Black Hole Initiative, Harvard University

Paul Tiede is a computational radio astronomer and data scientist interested in black hole physics. He is a research associate at the Black Hole Initiative at Harvard University and the chief data scientist for the Black Hole Explorer project. Previously, Paul was a postdoctoral fellow at the Center for Astrophysics | Harvard & Smithsonian, and received his Ph.D. from the University of Waterloo and Perimeter Institute in 2021. Within Julia, Paul is the lead developer of several radio astronomy packages, including Comrade.jl, and is the co-lead of the EHTJulia software group.

Resolving the Edge of the Universe: Imaging Black Holes with Julia

Black holes were once thought to be unobservable. In 2019, the Event Horizon Telescope (EHT) changed that by producing the first horizon-scale image of M87*. That breakthrough was not only an achievement in astronomy, but also in scientific computing: every step, from building a planet-sized telescope to reconstructing the final image, depended on extensive computation. In this talk, I will show how Julia is helping push black hole imaging into its next era. Its combination of speed, flexibility, and composability has made it a core part of the EHT software stack, powering modern workflows for imaging, modeling, and uncertainty quantification. Julia is also helping define the future of black hole astronomy. The Black Hole Explorer (BHEX), a NASA space mission concept, aims to produce the highest-resolution images of black holes ever made, resolving regions of spacetime where light can orbit the black hole itself. In the final part of the talk, I will highlight how Julia will form the foundation of the BHEX analysis pipeline and demonstrate its potential as the primary software platform for a next-generation scientific instrument.


Simon Peyton Jones

Engineering Fellow, Epic Games

Simon Peyton Jones, FRS, graduated from Trinity College Cambridge in 1980. After two years in industry, he spent seven years as a lecturer at University College London, and nine years as a professor at Glasgow University, before joining Microsoft Research (Cambridge) in 1998. He moved to Epic Games as an Engineering Fellow in 2022. Simon’s main research interest is in functional programming languages, their implementation, and their application.
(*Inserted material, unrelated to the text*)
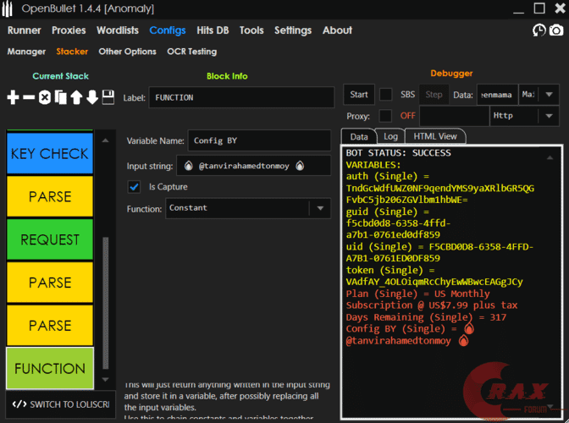Uncheck the Is Capture checkbox
This screenshot has width=569, height=423.
(134, 186)
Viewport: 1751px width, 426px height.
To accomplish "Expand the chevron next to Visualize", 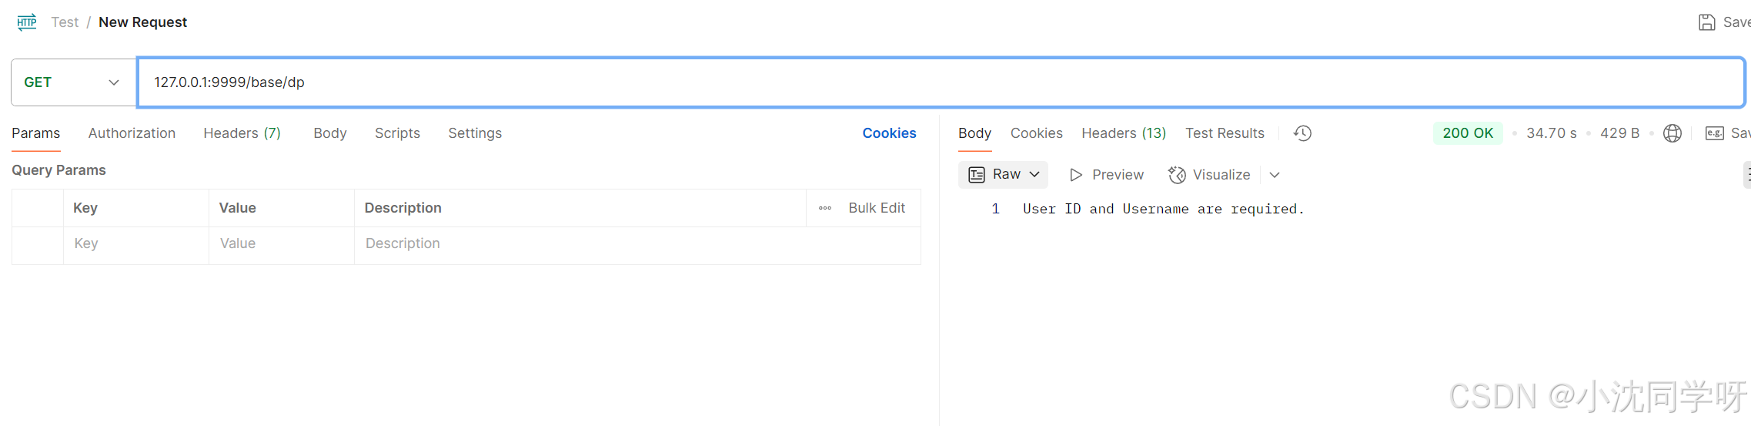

He was a key contributor to the design of the now-standard functional language Haskell, and is the lead designer of the widely-used Glasgow Haskell Compiler (GHC). He has written two textbooks about the implementation of functional languages. He is particularly motivated by direct application of principled theory to practical language design and implementation — that is one reason he loves functional programming so much. Simon is chair of Computing at School, the grass-roots organisation that was at the epicentre of the 2014 reform of the English computing curriculum.